Intel is not having a good 2018 so far. Things began looking bad for the company after dangerous security flaws were discovered in its primary hardware system. To make matters worse, a new report now suggests that the company intentionally did not inform the U.S. government of any of the issues when they found out about it.
According to a report published by Tech Crunch, Intel was quick to notify a few customers about the security flaws that continue to exist in the processor. However, they kept the U.S. government in the dark as far as Spectre and Meltdown are concerned. Intel apparently went on to notify some Chinese technology companies.
No evidence suggests that the information had been misused by any individual. An Intel spokesperson justified the company’s actions by saying that the news was made public earlier than expected. Intel was apparently hoping to provide the U.S. government a little time before disclosing the flaws. As noted by Intel’s Zach Whittaker on his official Twitter account, “The Google Project Zero team and impacted vendors, including Intel, followed best practices of the responsible and coordinated disclosure.
Standard and well-established practice on initial disclosure is to work with industry participants to develop solutions and deploy fixes ahead of publication. In this case, news of the exploit was reported ahead of the industry coalition’s intended public disclosure date at which point Intel immediately engaged the U.S. government and others.”
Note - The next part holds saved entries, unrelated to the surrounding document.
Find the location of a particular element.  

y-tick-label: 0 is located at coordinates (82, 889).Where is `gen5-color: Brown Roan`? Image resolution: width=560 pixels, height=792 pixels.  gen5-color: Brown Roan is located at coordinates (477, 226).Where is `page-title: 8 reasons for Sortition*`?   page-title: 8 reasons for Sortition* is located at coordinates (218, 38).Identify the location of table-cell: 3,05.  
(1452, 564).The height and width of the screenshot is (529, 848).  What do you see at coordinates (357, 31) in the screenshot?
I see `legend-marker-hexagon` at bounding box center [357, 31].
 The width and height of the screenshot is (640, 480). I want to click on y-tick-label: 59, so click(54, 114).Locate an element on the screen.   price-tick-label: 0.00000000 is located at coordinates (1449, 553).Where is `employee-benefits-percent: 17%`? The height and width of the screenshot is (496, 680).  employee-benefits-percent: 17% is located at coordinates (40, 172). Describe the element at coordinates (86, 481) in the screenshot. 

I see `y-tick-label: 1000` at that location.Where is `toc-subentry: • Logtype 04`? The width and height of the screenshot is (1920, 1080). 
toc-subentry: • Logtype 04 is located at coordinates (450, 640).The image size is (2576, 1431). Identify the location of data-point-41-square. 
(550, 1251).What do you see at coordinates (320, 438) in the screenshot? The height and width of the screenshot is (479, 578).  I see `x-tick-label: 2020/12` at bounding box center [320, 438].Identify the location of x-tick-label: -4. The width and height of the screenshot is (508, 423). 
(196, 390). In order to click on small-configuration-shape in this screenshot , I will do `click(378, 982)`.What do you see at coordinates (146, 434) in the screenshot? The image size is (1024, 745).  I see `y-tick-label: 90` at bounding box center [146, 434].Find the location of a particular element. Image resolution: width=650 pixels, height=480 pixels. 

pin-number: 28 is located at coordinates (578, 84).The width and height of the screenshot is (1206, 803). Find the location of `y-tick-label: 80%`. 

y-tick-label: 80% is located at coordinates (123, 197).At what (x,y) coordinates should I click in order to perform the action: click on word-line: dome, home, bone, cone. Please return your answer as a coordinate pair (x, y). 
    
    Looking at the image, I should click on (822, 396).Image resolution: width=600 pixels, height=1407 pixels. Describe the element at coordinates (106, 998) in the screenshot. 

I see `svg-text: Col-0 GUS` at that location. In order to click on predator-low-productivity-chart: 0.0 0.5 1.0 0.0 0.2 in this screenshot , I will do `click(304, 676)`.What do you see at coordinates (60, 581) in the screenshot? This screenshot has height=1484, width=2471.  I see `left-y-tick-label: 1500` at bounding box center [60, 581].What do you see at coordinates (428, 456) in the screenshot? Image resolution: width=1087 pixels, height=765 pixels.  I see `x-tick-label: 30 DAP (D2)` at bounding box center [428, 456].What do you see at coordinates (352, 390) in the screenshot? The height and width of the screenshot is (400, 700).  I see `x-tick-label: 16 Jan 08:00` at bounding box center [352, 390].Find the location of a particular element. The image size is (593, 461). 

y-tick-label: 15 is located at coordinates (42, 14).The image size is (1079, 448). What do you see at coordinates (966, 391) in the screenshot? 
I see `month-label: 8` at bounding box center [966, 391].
Intel is undoubtedly having a difficult time when it comes to responding to news relating to Spectre and Meltdown. The information regarding the two, most dangerous security flaws in the history of hardware meltdowns, apparently came out a week earlier than expected. The company claims that they have committed to being transparent with their customers and will continue to do so in the future, even when it solves getting rid of these problems.